PI: But how can a systems framework be applied to practical investment thinking?
Hall: The key is for investors to not only focus on how sustainability issues affect investment decisions but to also consider how investment decisions affect sustainability and real-world outcomes.
Moving towards a systems framework for investing not only means that stewardship of existing assets really matters, but it also means that our provision of new capital needs to be directed towards investments that support a sustainable future and achieve positive real world impacts. The crisis is another reminder that this reallocation of capital may be required sooner than we previously thought. It also reminds us that exclusions alone are not enough. Most sustainable investing funds either exclude firms operating in harmful industries or focus on companies that have in the past performed well on ESG performance metrics. This means that the majority of the 30 billion dollars deployed in sustainability investing today is invested in ways that promise only modest and perhaps even negligible investor impact. Companies can and do change over time and investors can help trigger or accelerate that change.
PI: Will this be a significant paradigm shift for investors? How can we move the discussion beyond the abstract?
Hall: Large asset owners have a unique role to play in influencing systemic issues. Universal owners are very large, long-term, leadership-minded organisations which, because of their size, hold a slice of the whole economy and market through their portfolios. These asset owners are exposed to global challenges and opportunities to influence outcomes lie in integrated management of the market exposure of the investment return. Universal owners provide a natural base of investors who can understand and manage systemic risk through their investment strategy. But they are also well placed to play a more influential role in safeguarding the financial system and contributing positively to big societal issues. In other words, they can 'do well while doing good'. These asset owners are deliberate in aiming for impact (‘intentionality’) through their ability to produce positive system effects (‘additionality’).
Smaller asset owners can also influence the system by selectively employing universal ownership strategies within their portfolios. Often these funds are motivated by mission, values and beliefs considerations and need to exhibit the intentionality to influence and impact the system. This can be done through collaboration with other larger asset pools or through delegating. If the latter, they need to be confident that performance metrics also address systemic issues.

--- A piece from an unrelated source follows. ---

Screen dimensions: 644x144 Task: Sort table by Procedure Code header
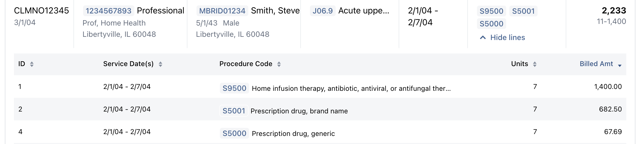(x=246, y=64)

This can be achieved in part by asset owners shifting focus to principles-based evaluations of agents instead of the current verify and analyse model. This starts with an evaluation of whether principles and beliefs (i) are clear, meaningful and actionable, (ii) are actually being followed (intentionality) and (iii) lead to the desired results (additionality).

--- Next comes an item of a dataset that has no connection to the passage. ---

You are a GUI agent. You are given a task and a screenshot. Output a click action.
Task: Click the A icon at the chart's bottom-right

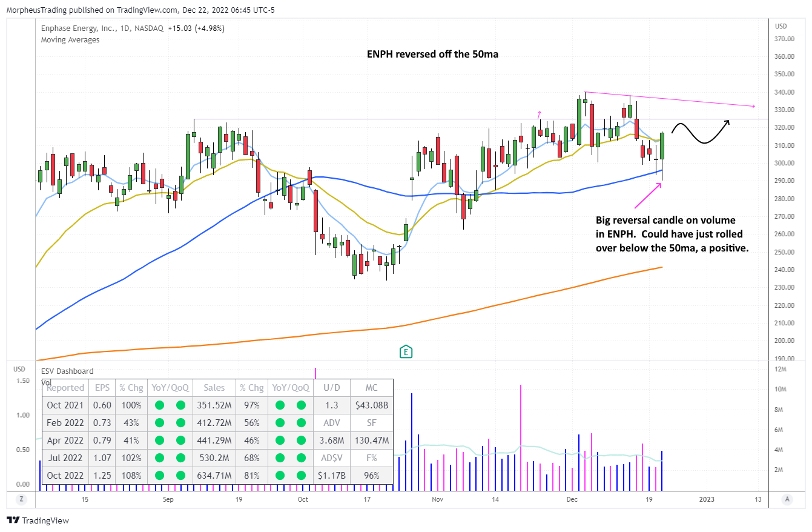point(787,499)
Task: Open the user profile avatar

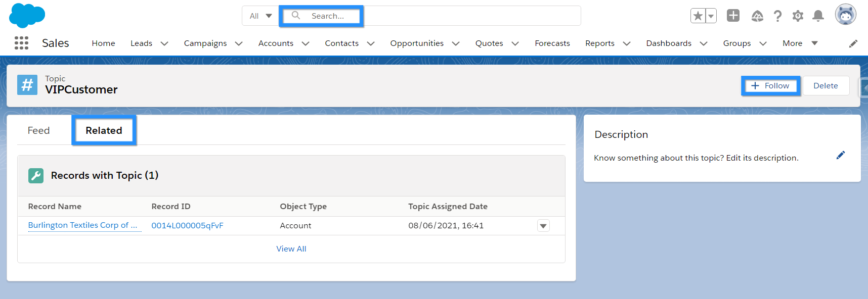Action: 845,15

PI: Entities within the framework, as it is described, are simultaneously co-operating and competing with each other, using technology and complex adaptive systems. As the system evolves, will there be implications for how players in the industry work with one another?
Hall: At the Thinking Ahead Institute, we often talk about the 4-3-2-1 PIN code for a more sustainable economy. The PIN code attributes the 10 available units of influence, as follows: four to public policy, three to corporations, two to the investment industry and one to the individual citizen. This is an impact framework which recognises that all participants need to exert influence and work with each other to drive positive change. It is a reminder of the shared responsibility to unlock impact that society is asking for and critically needs.
We are currently seeing an ideological shift that supports a fresh direction of travel. Organisations are becoming more focused on purpose – seeing profits as supporting a purpose which seeks to create value for stakeholders via society and the planet. This is linked to enlightened self-interest which acknowledges that social, environmental and financial issues are globalised and interdependent and disruptions to these create systemic risks for capital markets and investors. As such, organisations can benefit from collaborating with peers and influencing public policy to achieve their goals.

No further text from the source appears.